New deepwater and HP/HT standards now available from API

April 5, 2013
The American Petroleum Institute has published two new oil and natural gas industry standards for well design and drilling operations.

Offshore staff

WASHINGTON, D.C. – The American Petroleum Institute has published two new oil and natural gas industry standards for well design and drilling operations.

One of these is RP 96, “Deepwater Well Design and Construction.” It provides a reference for offshore well design, drilling, and completion operations in deepwater, and covers the range of considerations to include when planning and executing deepwater drilling.

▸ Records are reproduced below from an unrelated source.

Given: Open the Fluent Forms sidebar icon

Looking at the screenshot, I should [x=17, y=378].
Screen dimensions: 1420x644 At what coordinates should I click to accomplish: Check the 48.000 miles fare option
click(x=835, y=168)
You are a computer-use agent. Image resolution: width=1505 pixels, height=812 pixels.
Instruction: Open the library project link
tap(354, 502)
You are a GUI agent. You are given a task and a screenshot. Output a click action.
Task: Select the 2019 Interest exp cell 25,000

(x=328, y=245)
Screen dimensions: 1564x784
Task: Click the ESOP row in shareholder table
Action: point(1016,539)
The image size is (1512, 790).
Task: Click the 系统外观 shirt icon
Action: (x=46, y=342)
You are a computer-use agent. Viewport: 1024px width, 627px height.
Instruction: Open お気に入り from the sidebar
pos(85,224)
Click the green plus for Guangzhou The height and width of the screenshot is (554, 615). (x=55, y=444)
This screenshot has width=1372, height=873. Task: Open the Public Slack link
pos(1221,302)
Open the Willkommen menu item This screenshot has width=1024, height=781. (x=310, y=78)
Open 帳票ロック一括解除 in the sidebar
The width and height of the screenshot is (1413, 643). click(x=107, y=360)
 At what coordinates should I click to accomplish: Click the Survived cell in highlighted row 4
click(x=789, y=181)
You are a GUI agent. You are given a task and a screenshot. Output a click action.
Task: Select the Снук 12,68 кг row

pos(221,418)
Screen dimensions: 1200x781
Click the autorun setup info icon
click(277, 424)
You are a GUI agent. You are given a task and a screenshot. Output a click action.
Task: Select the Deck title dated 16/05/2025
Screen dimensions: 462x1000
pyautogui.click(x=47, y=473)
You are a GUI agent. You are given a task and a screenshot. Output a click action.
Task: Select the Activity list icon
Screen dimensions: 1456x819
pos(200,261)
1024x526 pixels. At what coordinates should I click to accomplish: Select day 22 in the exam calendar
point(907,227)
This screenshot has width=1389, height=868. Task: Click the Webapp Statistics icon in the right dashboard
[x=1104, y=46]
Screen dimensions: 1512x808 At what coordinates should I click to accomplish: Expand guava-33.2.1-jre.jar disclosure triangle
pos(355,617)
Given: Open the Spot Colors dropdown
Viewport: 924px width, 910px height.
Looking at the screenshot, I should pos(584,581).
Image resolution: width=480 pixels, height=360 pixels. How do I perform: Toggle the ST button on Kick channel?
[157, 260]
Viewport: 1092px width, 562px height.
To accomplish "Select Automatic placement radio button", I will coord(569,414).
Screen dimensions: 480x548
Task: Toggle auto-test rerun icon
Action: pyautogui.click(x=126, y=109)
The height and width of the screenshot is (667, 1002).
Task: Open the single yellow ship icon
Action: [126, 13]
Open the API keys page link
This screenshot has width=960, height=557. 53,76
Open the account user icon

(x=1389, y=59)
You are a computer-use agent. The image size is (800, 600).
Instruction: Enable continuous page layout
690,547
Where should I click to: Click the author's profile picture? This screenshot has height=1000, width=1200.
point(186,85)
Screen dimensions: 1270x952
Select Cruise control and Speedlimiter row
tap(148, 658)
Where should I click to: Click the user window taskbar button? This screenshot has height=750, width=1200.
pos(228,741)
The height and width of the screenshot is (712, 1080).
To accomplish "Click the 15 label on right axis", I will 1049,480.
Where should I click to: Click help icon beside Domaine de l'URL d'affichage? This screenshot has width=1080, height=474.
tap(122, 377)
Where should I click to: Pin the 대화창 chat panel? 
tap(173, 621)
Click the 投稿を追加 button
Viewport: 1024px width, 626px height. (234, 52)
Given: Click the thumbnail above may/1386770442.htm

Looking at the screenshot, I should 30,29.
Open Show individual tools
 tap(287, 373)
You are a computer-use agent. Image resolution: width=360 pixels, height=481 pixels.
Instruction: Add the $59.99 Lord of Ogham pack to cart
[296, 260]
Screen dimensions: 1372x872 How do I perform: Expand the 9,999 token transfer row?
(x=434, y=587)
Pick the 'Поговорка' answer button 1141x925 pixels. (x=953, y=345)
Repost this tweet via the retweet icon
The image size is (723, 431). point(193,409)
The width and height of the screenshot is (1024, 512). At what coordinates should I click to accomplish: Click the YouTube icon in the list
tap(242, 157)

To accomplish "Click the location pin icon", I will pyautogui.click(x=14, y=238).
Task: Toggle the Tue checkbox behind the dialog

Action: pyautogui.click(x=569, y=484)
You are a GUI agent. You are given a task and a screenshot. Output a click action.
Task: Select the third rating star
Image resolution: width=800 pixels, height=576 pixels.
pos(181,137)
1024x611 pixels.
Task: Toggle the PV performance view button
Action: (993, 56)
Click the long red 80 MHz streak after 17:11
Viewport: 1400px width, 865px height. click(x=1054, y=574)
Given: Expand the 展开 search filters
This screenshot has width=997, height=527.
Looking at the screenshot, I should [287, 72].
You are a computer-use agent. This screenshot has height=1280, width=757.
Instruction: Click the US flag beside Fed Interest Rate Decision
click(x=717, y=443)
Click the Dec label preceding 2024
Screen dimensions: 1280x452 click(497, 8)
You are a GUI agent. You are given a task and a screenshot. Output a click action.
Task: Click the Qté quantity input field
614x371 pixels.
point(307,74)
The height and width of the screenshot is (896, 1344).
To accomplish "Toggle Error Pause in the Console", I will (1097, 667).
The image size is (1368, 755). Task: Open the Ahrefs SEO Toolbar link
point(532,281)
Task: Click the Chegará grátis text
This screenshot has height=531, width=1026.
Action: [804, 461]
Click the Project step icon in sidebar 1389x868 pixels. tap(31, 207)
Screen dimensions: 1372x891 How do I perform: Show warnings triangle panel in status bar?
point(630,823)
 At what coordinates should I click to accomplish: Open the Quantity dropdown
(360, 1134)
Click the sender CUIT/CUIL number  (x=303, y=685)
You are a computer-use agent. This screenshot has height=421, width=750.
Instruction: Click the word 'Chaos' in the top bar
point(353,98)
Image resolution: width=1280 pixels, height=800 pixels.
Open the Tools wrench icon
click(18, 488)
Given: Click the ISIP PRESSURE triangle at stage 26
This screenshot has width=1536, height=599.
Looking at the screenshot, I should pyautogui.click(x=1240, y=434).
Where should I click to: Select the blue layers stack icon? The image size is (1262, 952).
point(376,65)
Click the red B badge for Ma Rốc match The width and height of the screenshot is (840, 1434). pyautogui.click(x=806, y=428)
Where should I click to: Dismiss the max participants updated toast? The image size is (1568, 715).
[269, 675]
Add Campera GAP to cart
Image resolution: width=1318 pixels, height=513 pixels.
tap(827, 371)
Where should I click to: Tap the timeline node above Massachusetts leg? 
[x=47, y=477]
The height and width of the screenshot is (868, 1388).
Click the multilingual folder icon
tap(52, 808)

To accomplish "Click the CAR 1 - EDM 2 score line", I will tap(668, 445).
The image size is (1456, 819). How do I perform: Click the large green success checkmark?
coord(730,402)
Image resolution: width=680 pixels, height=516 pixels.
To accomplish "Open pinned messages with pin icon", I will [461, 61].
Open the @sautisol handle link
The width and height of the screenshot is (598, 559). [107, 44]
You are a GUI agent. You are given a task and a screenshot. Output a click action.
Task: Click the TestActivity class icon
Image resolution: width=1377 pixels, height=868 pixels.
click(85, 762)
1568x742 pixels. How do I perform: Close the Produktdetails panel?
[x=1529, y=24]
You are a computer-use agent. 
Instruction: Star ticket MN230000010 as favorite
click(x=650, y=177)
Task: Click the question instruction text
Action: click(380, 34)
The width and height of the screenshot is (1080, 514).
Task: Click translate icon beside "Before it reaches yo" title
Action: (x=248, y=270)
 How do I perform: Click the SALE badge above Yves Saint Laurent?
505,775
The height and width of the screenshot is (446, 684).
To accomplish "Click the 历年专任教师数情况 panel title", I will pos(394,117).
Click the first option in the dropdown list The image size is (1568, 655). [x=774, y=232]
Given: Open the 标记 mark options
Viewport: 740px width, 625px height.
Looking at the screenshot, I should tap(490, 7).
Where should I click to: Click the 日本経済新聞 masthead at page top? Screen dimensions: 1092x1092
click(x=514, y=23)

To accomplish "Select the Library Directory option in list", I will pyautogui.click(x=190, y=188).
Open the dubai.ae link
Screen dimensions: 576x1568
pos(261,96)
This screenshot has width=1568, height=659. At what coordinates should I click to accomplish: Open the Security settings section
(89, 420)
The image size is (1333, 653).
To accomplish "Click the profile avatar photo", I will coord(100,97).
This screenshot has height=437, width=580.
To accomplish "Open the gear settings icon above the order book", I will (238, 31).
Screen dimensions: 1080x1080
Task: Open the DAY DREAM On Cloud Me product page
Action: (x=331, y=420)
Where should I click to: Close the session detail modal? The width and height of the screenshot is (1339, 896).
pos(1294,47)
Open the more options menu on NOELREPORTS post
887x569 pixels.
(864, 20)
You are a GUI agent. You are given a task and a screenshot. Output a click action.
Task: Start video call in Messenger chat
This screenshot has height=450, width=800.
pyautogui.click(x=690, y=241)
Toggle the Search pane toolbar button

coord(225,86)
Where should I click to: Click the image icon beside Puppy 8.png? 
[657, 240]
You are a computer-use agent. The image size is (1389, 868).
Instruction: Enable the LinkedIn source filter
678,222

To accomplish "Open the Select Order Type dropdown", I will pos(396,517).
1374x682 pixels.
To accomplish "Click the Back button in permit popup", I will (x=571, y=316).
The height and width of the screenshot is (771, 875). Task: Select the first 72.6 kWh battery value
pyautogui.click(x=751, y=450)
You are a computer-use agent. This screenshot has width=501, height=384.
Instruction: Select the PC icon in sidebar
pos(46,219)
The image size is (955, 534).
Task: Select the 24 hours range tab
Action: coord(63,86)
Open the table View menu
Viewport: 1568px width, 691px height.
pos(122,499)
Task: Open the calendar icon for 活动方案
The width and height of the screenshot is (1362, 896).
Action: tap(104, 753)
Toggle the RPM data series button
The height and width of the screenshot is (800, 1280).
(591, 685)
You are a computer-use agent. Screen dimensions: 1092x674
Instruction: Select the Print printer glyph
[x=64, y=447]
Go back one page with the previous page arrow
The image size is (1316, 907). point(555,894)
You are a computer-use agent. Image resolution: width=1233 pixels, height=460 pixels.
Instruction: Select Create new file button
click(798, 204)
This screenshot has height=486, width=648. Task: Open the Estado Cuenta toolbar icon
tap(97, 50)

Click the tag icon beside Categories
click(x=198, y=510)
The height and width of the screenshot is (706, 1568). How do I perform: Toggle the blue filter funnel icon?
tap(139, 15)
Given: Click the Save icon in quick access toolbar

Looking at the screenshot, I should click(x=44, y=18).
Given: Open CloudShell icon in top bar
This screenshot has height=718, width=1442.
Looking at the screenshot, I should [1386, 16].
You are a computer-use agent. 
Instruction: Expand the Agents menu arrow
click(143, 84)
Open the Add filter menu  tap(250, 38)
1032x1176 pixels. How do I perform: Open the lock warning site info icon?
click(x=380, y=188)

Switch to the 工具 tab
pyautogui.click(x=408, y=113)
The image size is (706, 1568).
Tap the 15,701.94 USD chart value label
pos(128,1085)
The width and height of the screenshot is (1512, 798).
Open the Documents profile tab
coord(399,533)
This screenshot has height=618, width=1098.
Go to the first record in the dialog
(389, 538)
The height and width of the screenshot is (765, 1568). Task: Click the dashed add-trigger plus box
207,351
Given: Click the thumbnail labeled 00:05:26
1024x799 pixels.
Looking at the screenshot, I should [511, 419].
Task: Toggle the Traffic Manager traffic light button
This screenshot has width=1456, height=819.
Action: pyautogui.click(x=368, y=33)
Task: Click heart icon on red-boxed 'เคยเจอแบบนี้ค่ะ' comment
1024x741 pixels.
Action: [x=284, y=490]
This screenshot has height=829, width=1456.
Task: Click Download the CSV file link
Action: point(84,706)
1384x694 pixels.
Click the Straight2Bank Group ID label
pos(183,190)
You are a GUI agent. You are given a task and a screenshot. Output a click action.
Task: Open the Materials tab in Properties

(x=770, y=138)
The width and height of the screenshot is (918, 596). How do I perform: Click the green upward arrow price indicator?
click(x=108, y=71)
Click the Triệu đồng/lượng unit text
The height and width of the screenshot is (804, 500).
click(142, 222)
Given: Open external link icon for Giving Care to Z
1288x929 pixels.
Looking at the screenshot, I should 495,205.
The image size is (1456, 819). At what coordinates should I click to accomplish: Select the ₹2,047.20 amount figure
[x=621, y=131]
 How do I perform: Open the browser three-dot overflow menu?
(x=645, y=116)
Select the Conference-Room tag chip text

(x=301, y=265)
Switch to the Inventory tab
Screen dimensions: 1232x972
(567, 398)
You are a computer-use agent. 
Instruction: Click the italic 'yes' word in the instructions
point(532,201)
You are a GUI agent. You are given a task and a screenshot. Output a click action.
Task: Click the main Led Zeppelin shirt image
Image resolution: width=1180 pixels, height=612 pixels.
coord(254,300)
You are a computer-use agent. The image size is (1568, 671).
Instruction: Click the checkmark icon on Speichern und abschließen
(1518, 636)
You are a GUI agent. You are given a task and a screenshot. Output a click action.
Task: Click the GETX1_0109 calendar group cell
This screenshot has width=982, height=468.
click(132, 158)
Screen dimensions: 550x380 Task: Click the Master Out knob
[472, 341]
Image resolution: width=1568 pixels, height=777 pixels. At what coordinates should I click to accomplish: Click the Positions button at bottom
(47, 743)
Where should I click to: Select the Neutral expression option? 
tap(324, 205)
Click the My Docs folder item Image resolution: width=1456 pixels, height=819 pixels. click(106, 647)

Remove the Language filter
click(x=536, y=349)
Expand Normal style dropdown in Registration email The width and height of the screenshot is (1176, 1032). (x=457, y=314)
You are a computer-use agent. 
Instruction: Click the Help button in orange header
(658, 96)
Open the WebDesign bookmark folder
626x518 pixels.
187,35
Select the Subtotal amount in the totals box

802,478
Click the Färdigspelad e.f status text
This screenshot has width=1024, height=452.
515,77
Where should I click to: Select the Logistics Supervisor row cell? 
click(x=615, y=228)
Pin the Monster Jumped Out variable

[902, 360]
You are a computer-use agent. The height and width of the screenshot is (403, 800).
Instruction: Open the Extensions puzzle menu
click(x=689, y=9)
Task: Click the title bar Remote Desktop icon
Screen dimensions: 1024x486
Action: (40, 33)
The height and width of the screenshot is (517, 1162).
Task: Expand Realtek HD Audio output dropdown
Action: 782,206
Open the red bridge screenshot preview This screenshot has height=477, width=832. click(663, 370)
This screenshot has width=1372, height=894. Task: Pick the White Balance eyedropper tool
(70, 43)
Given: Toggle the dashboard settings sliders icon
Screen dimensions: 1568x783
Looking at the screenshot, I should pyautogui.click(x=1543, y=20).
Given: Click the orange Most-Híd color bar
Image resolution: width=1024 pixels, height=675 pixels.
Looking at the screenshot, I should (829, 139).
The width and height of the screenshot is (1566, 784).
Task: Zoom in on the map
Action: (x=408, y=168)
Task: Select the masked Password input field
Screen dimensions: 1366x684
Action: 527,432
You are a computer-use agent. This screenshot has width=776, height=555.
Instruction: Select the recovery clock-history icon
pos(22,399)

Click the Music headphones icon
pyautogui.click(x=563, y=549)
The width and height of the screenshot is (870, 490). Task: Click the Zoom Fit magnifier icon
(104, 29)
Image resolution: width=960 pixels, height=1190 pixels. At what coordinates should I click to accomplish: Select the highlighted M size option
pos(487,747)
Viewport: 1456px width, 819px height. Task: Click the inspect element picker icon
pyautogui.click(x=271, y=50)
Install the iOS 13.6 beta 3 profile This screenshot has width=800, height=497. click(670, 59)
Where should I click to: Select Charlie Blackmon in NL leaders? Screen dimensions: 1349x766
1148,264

This document addresses the following:

  • Identifies the appropriate barrier and load case considerations to maintain well control during deepwater well operations (drilling, suspension, completion, production, and abandonment).
  • Supplements barrier documentation in API 65-2 with a more detailed description of barriers and discussion of the philosophy, number, type, testing, and management required to maintain well control. This document also supplements the barrier documentation in API 90 with regard to annular pressure buildup. Abandonment barrier requirements are described for use when designing the well.
  • Discusses load assumptions, resistance assumptions, and methodologies commonly used to achieve well designs with high reliability. The load case discussion includes less obvious events that can arise when unexpected circumstances are combined.
  • Describes the risk assessment and mitigation practices commonly implemented during deepwater casing and equipment installation operations.

The other standard is Technical Report 1PER15K-1, “Protocol for Verification and Validation of High-Pressure High-Temperature Equipment.” This publication gives a process to evaluate equipment for use in HP/HT environments offshore and onshore.

The Report focuses on an evaluation process for HP/HT equipment in the petroleum and natural gas industries and includes design verification analysis, design validation, material selection considerations, and manufacturing process controls “necessary to ensure the equipment is fit-for-service in the applicable HP/HT environment.”

This follows the November 2012 publication of API Standard 53, “Blowout Prevention Equipment Systems for Drilling Wells.”

“We are the global leaders on setting the industry’s standards, which are developed in accordance with ANSI-approved procedures in a rigorous and open review process,” said David Miller, API director of Standards. “Every one of our standards is built on expert input from industry and the regulatory agencies.”